Under R.O.C. law, the membership of Audit Committee shall consist of all independent Directors. TSMC’s Audit Committee satisfies this statutory requirement. The Committee also engaged a financial expert consultant in accordance with the rules of the U.S. Securities and Exchange Commission. The Audit Committee annually conducts self-evaluation to assess the Committee’s performance and identify areas for further attention.
TSMC’s Audit Committee is empowered by its Charter to conduct any study or investigation it deems appropriate to fulfill its responsibilities. It has direct access to TSMC’s internal auditors, the Company’s independent auditors, and all employees of the Company. The Committee is authorized to retain and oversee special legal, accounting, or other consultants as it deems appropriate to fulfill its mandate.
The Committee meets at least once every quarter. Please consult TSMC’s Taiwan Annual Report for the relevant year for the number of meetings convened and each member’s attendance rate.

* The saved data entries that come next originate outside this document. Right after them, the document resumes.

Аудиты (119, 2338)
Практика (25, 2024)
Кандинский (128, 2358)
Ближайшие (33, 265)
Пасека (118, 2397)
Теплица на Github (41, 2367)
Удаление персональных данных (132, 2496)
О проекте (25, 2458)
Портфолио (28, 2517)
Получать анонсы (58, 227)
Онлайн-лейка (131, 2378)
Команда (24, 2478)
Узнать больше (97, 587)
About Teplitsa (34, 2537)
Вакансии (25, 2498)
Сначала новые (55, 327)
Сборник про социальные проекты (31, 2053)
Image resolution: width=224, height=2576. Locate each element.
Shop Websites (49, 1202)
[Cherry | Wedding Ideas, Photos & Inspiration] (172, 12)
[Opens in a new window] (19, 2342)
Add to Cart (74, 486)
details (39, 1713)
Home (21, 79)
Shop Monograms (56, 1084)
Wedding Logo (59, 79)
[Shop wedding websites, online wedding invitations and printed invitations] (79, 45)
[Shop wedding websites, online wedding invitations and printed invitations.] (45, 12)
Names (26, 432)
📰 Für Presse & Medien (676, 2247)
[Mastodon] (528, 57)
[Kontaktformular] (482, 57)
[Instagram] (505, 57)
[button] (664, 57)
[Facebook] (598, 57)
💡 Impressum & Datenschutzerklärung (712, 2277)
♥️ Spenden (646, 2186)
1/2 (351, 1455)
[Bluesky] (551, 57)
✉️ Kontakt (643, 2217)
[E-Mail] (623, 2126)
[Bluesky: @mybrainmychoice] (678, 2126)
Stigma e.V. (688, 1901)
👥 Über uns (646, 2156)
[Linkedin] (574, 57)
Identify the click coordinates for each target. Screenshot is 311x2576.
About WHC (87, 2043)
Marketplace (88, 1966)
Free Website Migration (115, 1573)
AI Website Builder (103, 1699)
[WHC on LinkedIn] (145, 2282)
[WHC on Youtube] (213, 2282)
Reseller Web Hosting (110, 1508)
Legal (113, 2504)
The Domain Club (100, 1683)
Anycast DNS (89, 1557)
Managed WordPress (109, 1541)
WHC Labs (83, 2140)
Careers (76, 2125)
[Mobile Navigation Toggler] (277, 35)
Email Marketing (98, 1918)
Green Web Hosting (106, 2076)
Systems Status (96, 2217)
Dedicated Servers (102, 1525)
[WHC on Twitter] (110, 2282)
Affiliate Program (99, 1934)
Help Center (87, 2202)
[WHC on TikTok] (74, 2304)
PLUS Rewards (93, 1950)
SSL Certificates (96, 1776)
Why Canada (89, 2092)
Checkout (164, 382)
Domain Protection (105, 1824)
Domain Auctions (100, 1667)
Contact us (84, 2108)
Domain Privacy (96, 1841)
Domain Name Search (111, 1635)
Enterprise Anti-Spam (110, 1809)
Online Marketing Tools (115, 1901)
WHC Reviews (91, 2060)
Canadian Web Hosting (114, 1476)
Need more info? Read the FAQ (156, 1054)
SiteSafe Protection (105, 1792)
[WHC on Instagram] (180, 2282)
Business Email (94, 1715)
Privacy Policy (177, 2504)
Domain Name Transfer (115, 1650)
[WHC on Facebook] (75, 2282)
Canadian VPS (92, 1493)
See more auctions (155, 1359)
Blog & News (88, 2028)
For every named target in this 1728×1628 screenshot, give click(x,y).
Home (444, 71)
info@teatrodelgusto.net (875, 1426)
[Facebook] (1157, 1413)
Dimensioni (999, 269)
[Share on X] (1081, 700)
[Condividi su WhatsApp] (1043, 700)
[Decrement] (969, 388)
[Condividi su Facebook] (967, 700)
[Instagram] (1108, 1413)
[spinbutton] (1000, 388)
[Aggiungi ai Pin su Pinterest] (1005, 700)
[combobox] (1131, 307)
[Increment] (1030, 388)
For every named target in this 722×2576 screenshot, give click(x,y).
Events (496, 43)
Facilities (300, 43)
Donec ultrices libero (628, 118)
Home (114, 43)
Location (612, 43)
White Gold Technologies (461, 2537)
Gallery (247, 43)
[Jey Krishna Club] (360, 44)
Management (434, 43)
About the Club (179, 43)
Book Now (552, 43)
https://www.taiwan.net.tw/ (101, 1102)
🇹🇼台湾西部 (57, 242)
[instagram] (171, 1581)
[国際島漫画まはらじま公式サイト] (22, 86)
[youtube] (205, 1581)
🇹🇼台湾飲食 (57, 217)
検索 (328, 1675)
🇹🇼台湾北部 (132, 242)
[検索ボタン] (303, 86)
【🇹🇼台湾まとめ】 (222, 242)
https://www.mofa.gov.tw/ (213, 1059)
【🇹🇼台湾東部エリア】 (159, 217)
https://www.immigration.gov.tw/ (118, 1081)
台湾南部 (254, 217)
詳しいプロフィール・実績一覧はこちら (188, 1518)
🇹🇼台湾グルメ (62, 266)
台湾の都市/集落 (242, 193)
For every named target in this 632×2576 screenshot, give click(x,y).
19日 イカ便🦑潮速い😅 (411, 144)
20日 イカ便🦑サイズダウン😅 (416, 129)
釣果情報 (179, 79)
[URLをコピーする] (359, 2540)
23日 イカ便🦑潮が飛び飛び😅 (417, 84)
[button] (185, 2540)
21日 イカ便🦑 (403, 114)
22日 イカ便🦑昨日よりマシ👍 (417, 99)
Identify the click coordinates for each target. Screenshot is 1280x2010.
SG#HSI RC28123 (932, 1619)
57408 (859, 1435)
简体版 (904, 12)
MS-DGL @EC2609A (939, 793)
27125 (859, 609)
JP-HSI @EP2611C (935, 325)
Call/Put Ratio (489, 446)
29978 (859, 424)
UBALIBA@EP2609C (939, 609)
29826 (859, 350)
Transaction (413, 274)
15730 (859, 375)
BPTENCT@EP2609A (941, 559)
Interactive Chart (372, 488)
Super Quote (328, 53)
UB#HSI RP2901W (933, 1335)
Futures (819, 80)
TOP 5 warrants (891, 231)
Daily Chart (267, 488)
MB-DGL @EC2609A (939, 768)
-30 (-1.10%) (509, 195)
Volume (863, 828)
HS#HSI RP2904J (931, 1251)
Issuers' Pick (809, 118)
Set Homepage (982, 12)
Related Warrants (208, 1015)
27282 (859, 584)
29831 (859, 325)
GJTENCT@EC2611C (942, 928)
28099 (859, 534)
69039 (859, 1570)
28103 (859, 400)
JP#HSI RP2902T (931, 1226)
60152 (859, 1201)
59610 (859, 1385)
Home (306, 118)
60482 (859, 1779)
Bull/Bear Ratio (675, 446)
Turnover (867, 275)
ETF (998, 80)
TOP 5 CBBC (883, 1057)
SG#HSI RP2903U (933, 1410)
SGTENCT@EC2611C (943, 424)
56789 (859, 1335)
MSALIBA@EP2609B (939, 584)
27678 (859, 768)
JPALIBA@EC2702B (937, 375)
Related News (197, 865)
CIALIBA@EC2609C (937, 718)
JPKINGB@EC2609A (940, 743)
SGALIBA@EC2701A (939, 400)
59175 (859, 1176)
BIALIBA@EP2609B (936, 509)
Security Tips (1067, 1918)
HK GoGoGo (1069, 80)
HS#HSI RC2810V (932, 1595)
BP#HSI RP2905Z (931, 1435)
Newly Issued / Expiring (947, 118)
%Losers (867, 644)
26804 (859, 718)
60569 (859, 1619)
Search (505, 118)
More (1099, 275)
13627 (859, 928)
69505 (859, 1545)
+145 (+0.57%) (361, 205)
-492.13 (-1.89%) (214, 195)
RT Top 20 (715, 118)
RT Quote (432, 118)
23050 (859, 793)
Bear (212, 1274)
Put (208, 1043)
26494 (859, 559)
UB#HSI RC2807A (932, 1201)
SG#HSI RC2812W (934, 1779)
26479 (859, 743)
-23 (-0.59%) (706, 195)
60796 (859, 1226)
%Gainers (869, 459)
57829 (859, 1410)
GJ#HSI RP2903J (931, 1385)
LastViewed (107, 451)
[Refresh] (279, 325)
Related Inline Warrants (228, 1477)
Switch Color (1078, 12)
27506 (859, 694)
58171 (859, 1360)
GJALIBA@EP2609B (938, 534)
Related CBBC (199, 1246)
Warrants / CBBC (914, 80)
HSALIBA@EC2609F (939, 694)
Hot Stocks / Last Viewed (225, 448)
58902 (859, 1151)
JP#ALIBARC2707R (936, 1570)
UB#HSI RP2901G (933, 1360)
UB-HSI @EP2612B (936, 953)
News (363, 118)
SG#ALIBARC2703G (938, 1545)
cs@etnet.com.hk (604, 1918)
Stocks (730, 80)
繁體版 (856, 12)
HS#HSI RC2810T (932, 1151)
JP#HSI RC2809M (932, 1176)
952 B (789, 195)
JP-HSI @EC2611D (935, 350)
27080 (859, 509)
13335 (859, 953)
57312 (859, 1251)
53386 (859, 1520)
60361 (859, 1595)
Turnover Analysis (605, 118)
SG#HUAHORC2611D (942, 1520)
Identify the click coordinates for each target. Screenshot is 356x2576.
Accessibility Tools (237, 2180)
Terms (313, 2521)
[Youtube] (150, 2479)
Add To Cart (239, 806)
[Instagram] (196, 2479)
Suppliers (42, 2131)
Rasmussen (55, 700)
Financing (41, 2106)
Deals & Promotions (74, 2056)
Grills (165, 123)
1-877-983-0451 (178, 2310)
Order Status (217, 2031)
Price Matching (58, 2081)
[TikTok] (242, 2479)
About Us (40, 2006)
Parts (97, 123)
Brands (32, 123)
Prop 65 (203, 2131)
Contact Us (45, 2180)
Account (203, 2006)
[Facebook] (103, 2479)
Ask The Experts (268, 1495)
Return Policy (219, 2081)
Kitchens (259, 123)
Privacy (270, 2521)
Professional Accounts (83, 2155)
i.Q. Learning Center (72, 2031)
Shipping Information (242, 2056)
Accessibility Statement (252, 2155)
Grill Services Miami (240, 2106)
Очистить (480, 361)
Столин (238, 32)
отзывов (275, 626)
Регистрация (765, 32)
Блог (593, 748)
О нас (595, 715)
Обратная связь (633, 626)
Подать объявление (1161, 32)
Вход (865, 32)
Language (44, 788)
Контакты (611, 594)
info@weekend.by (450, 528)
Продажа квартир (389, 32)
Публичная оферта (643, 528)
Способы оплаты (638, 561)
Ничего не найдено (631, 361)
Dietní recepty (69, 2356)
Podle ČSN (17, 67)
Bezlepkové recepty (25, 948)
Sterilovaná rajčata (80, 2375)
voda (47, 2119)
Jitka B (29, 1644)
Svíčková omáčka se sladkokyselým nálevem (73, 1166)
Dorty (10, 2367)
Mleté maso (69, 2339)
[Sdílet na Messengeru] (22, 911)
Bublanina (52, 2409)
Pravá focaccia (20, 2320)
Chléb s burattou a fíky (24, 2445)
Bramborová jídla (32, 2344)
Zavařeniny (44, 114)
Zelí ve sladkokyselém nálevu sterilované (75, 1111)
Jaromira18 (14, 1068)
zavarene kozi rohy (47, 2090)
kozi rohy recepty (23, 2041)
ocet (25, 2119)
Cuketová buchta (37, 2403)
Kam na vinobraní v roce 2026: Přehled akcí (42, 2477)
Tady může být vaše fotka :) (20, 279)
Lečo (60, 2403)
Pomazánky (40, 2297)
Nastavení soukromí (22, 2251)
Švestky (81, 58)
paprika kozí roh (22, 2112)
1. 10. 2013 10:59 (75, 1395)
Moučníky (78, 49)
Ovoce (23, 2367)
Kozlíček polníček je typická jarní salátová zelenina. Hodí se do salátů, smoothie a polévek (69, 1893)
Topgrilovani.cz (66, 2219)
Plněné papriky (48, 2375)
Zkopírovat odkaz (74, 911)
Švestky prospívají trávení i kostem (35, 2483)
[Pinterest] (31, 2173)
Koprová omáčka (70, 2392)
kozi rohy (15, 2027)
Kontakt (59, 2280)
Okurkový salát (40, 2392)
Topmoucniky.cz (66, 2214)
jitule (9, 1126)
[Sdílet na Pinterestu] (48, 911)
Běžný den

Descriptions of the Communications between the Independent Directors and the Internal Auditors or the Independent Auditors
These Closed Door Sessions relate to corporate finance and operations matters, and are between the Independent Directors and the Internal Auditors or the Independent Auditors. The communication principles are as follows,
The internal auditors have sent the audit reports to the members of the Audit Committee periodically and presented the findings of all audit reports in the quarterly meetings of the Audit Committee. The head of Internal Audit will immediately report to the members of the Audit Committee any material matters.
The Company’s independent auditors have presented the findings of their quarterly review or audits on the Company’s financial results. Under applicable laws and regulations, the independent auditors are also required to immediately communicate to the Audit Committee any material matters that they have discovered.